[Entreprenariat pour tous] Inciter les demandeurs d’emploi à se lancer

Thierry Reydellet, à la tête de la direction de l’Economie, de la Formation et de l’Emploi (DEFE) de la province Sud depuis trois ans, nous explique comment la journée de demain sur le thème de « l’entreprenariat pour tous » est avant tout consacrée aux demandeurs d’emploi.



Dans le cadre de sa Semaine de l’entreprenariat, l’ADIE organise une journée spéciale vendredi à la DEFE située au centre à Ducos, de quoi s’agit-il ?

Toute l’équipe de l’ADIE en province Sud sera présente lors de cette journée à la DEFE à Ducos. L’objectif étant de faire venir, en même temps, le maximum de demandeurs d’emplois qui sont passés par nos services et qui auraient des projets de création d’entreprises, de façon à ce que le contact se maintienne.

L’ADIE fait régulièrement des permanences, et on profite de ces permanences pour orienter les demandeurs d’emplois qui, lors de nos entretiens avec nos conseillers, expriment l’idée de se lancer à leurs comptes ou de créer leur propre entreprise.
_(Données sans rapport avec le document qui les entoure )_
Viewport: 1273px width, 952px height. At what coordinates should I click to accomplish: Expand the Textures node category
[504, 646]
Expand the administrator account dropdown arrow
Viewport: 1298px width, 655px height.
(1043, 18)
Cette journée est donc la suite logique de ce que la DEFE fait toute l’année, avec une présence d’agents beaucoup plus importante ce jour-là.

Donc, c’est du concret pour les demandeurs d’emplois qui ont un projet, et qui passent par la DEFE ?

Il y a deux cas de figure. Soit le demandeur d’emploi passe par nos services et a envie de se lancer : il sera alors orienté vers l’ADIE s’il s’agit d’un micro-projet, vers INITIATIVE NC si c’est un projet de plus grande importance. Soit le projet est déjà bien avancé dans sa réflexion : et là le porteur de projet sera mis en contact avec notre service du développement économique qui l’accompagnera dans la constitution de son dossier de demande d’aides.

Plus largement, la DEFE accompagne les entreprises toute l’année, de quelle manière ?

D’abord sous la forme d’un accueil permanent. Nous avons un service du développement économique avec une dizaine d’agents. Certains sont installés en brousse : nous avons un bureau à Bourail, à La Foa, des permanences sur Thio, sur l’Île des Pins.

Toute entreprise, tout entrepreneur qui a un projet de création, de développement ou de redéploiement peut être reçu. Nous lui expliquons à ce moment-là de quelles aides il pourrait bénéficier. Sachant que pour bénéficier des aides, il faut un projet, il faut que ça tienne la route, il faut être rentable à terme. C’est de l’argent public investi dans les entreprises, donc il faut qu’il y ait un retour, de l’activité, de la création d’emplois.

A côté de cela, la vice-présidente de la province Sud, Martine Lagneau, visite depuis plus d’un an et tout au long de l’année les entreprises soutenues par l’institution.

C’est une excellente démarche. Ce sont les fonds de la province Sud qui sont accordés à ces entreprises, ce sont des agents de la province Sud qui travaillent sur ces dossiers, donc il est normal que l’élue qui préside la commission qui attribue les aides, aille visiter les entreprises. Cela fait très plaisir aux dirigeants d’entreprises et cela nous permet de voir qu’il y a une continuité et d’expliquer aux entrepreneurs que, au-delà de la subvention qui leur a été versée, on continue à être à leur écoute et à les suivre.

L’aide aux entrepreneurs ne se limite pas qu’à des aides ?

Nous avons beaucoup diversifié notre offre en mettant en place des dispositifs de formation aux chefs d’entreprise, en insistant sur la cible des très petites entreprises et en essayant de sélectionner justement, grâce à notre réseau ADIE et INITIATIVE NC, des petites entreprises qui n’ont pas encore créé d’emplois mais qui ont le potentiel de développement pour créer de l’emploi.

Ce sont des formations qui s’échelonnent sur plusieurs mois, et lors desquelles le formateur accompagne le chef d’entreprise dans son projet de développement. C’est plutôt un succès, puisque sur la première session de 11 entreprise, 9 ont déjà créé de l’emploi. L’idée étant que, ces très petites entreprises qui ont du potentiel soient confortées dans leur projet de développement.